Nous sommes au début du premier livre de la Bible, la Genèse, peu après les récits de la Création. Le texte du Déluge, un des plus connus de la Bible, est très long puisqu'il compte 3 chapitres, si long qu'il est souvent coupé dans la lecture liturgique. Mais en lisant ce texte en entier, nous pourrons mieux nous interroger sur ce que veulent dire les croyants quand ils disent que la Bible est la "Parole de Dieu".
Ce texte étant très long, nous ne ferons que quelques remarques, suggérant des questions qui doivent conduire à une lecture féconde.
- Comment le texte débute-t-il ? Quel tableau brosse-t-il ? Comment est décrit Noé ?
- Que dit le Seigneur à Noé (chapitre 6, versets 14 à 21) ? Que changent les paroles du Seigneur à Noé au chapitre 7 (versets 1-4) ? Qu'est-ce qui demeure ?
- Quelles sont les indications au sujet de Noé qui reviennent d'une façon ou l'autre ?
- Comment est rapporté le début du déluge au chapitre 7 (versets 11-12 et 17-23) ? Les deux relations se caractérisent-elles par le même souci ?
- La fin du déluge : comment est-elle rapportée au chap. 8 ?
- Que suggèrent les paroles du Seigneur à Noé (chap. 8, versets 16-17) à ceux qui connaissent le récit de la Création du chapitre 1
- Que suggère la fin du texte ?
A une première lecture, certains éléments du texte apparaissent difficiles à concilier.
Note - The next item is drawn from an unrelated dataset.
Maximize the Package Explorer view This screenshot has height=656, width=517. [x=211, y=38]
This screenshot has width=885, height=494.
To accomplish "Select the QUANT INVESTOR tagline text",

Tentons de répondre aux questions :
- Le début du texte met l'accent sur le coeur de l'homme qui n'est porté qu'à concevoir le mal, ce qui conduit à multiplier sa méchanceté ; en revanche, Noé est juste et intègre. Au passage, il faut noter que si Dieu se repentit d'avoir fait l'homme, c'est qu'il attend de lui autre chose que cette méchanceté : l'homme ne se réduit pas à elle.
- Les paroles du Seigneur à Noé sont des instructions pour avoir la vie sauve lors du déluge : construire l'arche et y enmener les espèces vivantes qui doivent survivre. Cependant, les indications des deux chapitres sont parfois contradictoires : en 6,19, Noé doit prendre un couple de chaque espèce animale, alors qu'en 7,2-3, ce sont 7 couples de certaines espèces qu'il doit enmener. Un souci commun des deux interventions : elles insistent sur la nécessité de préserver la diversité des espèces ; même les animaux "impurs" doivent subsister.
- Pour Noé, le texte insiste sur son obéissance exacte à Dieu.
- Le début du déluge au chap. 7 : les v. 11-12 mettent l'accent sur la solennité de l'événement et de son déclenchement: "l'an 600 de la vie de Noé, au deuxième mois...", alors que les v. 16-17 insistent sur le caractère épouvantable et définitif du déluge où tous périssent.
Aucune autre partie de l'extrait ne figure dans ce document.